● **Activity**:
Two lines below mark the span: the one containing "Task: Click the index UUID breadcrumb link" and the one containing "Click the fx function icon". Set down both, plus every line between, exactly as they stand, and nothing else.

● **Supplied entries**:
=======

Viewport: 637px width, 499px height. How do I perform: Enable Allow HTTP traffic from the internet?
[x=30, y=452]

=======

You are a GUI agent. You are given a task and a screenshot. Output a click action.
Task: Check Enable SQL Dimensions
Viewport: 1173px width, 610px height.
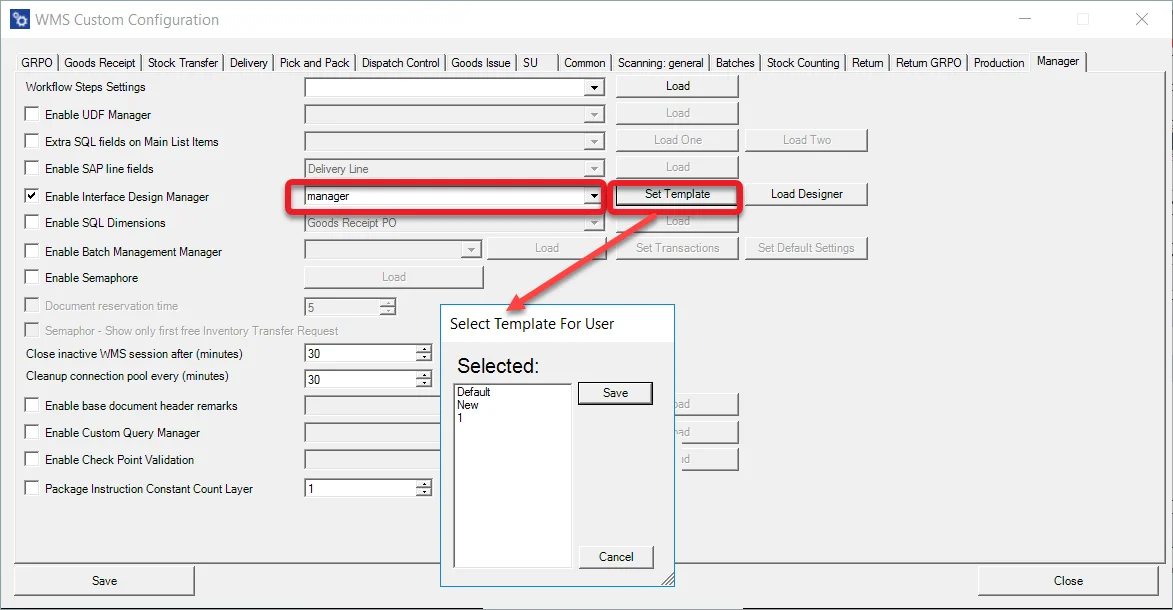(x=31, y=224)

=======

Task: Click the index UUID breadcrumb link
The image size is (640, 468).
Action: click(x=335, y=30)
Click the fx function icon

=======

● **Response area**:
Task: Click the index UUID breadcrumb link
The image size is (640, 468).
Action: click(x=335, y=30)
Click the fx function icon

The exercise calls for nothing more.